Notice that the RHS is one more than a positive square, so it cannot be a square meaning $x \ne y$. WLOG suppose $x > y$. Expanding, \[2^{x + y} - 2^x - 2^y = 2^{2^z}\] \[2^y(2^{x} - 2^{x - y} - 1) = 2^{2^z}\] Since $2^{x} - 2^{x - y} - 1$ is odd, it must equal one otherwise it would have a nontrivial odd divisor, which the RHS can obviously not have. If $2^{x} - 2^{x - y} - 1 = 1$, \[2^x - 2^{x - y} = 2\] \[2^{x - y}(2^{y} - 1) = 2\] Since $x - y \ge 1$, the only solution to this equation is $(x, y) = (2, 1)$. However, this would require $z = 0$ which is not a natural number, so the equation has no solutions.

It is easy to see that for a natural number $a$, $2^a-1 \equiv 1 \pmod 3$ if $a$ is odd and $2^a-1 \equiv 0 \pmod 3$ if $a$ is even. Thus $(2^x-1)(2^y-1) \equiv 0 \pmod 3$ is any of $x,y$ are even or $\equiv 1 \pmod 3$ if both are odd.
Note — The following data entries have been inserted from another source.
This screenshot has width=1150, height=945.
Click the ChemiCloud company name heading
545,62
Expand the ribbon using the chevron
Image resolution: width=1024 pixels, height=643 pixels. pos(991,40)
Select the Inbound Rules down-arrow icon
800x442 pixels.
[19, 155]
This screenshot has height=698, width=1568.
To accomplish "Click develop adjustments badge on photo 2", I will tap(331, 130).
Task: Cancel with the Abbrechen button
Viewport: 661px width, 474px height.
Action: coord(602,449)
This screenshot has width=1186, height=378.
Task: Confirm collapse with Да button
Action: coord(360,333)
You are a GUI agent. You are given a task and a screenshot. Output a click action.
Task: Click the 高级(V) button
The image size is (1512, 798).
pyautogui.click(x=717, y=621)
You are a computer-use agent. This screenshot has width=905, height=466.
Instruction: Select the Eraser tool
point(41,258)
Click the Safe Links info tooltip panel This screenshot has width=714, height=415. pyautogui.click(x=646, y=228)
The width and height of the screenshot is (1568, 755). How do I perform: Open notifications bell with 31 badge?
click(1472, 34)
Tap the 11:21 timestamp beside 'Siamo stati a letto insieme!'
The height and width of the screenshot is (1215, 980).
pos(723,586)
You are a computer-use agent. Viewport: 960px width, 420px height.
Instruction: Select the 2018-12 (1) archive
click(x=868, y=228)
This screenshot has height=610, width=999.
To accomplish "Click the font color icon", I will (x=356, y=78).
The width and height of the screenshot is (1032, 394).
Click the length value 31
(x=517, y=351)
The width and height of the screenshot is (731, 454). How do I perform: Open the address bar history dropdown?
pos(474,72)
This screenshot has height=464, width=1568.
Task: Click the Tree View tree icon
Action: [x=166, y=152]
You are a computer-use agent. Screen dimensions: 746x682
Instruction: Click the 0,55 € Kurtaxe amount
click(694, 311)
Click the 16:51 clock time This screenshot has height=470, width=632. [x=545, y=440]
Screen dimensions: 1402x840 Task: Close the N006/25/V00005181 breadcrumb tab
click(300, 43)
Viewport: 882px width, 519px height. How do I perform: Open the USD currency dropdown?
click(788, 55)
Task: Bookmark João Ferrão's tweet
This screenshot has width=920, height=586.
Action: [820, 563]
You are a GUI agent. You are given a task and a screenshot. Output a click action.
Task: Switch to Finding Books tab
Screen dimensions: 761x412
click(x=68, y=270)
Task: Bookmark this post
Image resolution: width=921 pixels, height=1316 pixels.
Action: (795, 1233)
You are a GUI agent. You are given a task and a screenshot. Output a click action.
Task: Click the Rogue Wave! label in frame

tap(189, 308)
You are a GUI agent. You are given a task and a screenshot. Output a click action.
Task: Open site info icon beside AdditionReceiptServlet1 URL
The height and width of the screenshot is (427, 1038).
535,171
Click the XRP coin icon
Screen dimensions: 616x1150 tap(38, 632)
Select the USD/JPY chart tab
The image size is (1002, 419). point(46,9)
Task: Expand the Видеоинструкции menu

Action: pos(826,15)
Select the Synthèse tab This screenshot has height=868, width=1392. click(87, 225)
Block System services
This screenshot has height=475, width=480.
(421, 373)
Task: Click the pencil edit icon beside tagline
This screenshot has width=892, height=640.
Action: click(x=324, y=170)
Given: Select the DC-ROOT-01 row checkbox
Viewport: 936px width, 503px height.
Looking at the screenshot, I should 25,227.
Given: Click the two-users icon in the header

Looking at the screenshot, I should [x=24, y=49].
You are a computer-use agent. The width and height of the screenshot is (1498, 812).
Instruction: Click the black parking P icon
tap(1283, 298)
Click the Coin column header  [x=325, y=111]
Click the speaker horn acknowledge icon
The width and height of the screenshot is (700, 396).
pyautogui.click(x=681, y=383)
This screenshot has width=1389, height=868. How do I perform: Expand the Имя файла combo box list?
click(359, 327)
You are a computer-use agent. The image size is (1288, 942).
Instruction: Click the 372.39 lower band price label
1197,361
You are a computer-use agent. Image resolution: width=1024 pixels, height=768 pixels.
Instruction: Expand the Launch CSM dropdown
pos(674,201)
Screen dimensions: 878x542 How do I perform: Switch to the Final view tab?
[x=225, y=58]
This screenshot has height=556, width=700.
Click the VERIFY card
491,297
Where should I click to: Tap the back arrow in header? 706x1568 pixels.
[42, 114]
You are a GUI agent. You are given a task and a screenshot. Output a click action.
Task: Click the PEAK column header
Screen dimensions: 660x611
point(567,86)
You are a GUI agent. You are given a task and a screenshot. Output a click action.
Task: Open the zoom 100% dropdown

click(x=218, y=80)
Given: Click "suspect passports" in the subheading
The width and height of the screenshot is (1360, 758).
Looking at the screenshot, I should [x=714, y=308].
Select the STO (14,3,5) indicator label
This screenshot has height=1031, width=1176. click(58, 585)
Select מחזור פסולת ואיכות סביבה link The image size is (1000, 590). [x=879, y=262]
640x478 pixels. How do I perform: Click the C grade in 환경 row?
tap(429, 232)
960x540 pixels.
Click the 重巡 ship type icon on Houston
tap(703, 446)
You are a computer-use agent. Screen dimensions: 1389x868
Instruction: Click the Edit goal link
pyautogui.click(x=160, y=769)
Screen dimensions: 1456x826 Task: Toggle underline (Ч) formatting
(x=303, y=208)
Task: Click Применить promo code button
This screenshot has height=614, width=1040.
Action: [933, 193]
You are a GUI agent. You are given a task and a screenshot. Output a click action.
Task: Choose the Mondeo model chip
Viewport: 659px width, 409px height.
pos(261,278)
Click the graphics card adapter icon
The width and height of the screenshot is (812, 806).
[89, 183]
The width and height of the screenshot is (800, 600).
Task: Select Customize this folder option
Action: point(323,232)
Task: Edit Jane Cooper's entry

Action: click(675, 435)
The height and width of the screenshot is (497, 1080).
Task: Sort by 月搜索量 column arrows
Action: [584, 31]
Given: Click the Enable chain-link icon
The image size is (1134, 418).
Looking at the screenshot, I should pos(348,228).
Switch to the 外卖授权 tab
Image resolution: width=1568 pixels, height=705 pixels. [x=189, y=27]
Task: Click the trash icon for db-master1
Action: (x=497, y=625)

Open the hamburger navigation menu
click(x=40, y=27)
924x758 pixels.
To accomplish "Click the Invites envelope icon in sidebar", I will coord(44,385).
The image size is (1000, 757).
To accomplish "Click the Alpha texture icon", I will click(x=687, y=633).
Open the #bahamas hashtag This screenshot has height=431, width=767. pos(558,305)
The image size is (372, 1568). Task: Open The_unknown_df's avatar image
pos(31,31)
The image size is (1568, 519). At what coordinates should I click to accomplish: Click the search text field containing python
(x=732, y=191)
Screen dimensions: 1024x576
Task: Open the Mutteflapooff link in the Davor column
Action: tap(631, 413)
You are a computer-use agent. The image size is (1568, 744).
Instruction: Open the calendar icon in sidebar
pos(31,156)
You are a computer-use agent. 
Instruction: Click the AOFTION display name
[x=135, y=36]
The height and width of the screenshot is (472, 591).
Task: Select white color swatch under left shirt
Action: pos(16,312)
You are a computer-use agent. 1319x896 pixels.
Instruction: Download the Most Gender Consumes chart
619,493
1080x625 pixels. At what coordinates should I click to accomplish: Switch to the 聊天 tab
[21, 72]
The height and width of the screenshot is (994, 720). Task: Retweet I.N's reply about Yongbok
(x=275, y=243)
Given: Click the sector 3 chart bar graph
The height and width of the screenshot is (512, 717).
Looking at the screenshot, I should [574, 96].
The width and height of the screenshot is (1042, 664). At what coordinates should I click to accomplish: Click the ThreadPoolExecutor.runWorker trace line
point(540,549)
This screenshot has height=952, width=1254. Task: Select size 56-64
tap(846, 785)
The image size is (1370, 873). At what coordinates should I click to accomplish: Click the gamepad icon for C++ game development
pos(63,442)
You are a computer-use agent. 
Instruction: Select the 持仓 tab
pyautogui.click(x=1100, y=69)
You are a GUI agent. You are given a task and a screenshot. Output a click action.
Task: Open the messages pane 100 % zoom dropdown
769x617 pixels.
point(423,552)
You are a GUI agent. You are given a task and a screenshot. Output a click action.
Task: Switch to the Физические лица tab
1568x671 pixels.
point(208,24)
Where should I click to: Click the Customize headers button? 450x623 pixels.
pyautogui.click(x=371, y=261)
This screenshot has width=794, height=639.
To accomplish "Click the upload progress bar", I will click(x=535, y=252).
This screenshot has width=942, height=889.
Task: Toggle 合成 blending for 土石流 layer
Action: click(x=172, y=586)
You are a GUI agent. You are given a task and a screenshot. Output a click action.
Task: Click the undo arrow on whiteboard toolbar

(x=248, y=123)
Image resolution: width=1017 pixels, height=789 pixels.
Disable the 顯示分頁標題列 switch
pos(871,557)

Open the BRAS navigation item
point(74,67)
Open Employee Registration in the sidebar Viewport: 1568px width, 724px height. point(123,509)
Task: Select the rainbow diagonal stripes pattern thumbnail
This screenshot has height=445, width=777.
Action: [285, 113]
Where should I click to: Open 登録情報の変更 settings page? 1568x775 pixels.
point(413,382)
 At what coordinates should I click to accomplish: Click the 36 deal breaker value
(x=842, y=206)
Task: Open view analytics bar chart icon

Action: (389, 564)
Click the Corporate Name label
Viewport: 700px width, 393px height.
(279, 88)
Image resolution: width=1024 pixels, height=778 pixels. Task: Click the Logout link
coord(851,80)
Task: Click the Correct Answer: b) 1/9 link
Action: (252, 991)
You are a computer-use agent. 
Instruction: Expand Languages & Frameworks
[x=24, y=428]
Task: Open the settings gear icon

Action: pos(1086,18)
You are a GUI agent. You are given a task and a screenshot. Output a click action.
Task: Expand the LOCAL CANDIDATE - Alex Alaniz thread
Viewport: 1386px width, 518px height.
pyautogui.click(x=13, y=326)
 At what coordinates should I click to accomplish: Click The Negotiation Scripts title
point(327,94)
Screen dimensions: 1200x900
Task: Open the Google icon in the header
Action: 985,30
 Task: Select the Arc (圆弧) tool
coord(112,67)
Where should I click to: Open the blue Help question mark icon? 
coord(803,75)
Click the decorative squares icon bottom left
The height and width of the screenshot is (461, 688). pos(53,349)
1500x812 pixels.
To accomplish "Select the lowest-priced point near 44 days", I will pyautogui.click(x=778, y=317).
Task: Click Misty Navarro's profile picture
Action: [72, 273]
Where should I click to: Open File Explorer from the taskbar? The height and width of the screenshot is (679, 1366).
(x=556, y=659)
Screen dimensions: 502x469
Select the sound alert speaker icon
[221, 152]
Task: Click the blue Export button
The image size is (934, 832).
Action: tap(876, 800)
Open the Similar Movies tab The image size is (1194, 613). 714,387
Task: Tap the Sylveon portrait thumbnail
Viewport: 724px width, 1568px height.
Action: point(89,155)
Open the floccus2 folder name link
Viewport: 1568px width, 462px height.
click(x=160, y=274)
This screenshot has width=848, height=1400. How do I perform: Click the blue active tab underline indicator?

Thus $\text{LHS } \not \equiv 2 \pmod 3$. Now the RHS is $2^{2^z}+1 = 2 + (2^{2^z}-1) = 2 +\left((2^2)^{2^{z-1}}-1\right) = 2+ \left(4^{2^{z-1}}-1\right) \equiv 2 \pmod 3$ since $3|\left(4^a-1\right)$ for any natural number $a$. Thus $\text{LHS } \not \equiv 2 \pmod 3$ but $\text{RHS } \equiv 2 \pmod 3$. Hence no solutions.

it turns to $2^{x+y}-2^x-2^y=2^{2^z}$ if $x>y$ , then $2^y(2^x-2^{x-y}-1)=2^{2^z}$ so , $2^x-2^{x-y}-1=1 \implies 2^{x-y}(2^y-1)=2$ so , $2^y=2$ . so , y=1 ,x=2. clearly , this doesn't yield any solution similarly , no solution for $x<y$ just note that ,for $x=y$ ,$x=1$ doesn't yield any solution. if $x>1$ , $2^{x+1}(2^{x-1}-1)=2^{2^z}$. so , $2^{x-1}=2$. clearly , this gives no solution. so , NO SOLUTIONS at all

Potla wrote: Find all natural numbers $x,y,z$ such that \[(2^x-1)(2^y-1)=2^{2^z}+1.\] For the sake of overkill, write \[(2^x-1)(2^y-1)=2^{2^z}+1 \\ \iff (2^{2^z}-1)(2^x-1)(2^y-1)=2^{2^{z+1}}-1\] and apply Zsigmondy's Theorem. (Oh, don't forget to verify the special cases )

hyperbolictangent wrote: Notice that the RHS is one more than a positive square, so it cannot be a square meaning $x \ne y$. WLOG suppose $x > y$. Expanding, \[2^{x + y} - 2^x - 2^y = 2^{2^z}\]\[2^y(2^{x} - 2^{x - y} - 1) = 2^{2^z}\] Since $2^{x} - 2^{x - y} - 1$ is odd, it must equal one otherwise it would have a nontrivial odd divisor, which the RHS can obviously not have. If $2^{x} - 2^{x - y} - 1 = 1$, \[2^x - 2^{x - y} = 2\]\[2^{x - y}(2^{y} - 1) = 2\]Since $x - y \ge 1$, the only solution to this equation is $(x, y) = (2, 1)$. However, this would require $z = 0$ which is not a natural number, so the equation has no solutions. $2^{x}-2^{x-y}-1$ is not odd when $x=y$

Haven't seen this solution here. Note that this assumes "natural numbers" means "$\geq 1$". Suppose $x\geq 2$. Then $2^x-1\equiv 3\pmod 4$, which implies that there exists some prime $p\equiv 3\pmod 4$ such that $p\mid 2^x-1$. But then $p$ divides $2^{2^z} + 1 = (2^{2^{z-1}})^2 + 1$, which is a contradiction. Therefore $x=1$, and similarly $y=1$. But this pair $(x,y)$ does not work, since then \[ 2^{2^z} = (2^1-1)(2^1-1) - 1 = 1\cdot 1 - 1 = 0. \]So there are no solutions.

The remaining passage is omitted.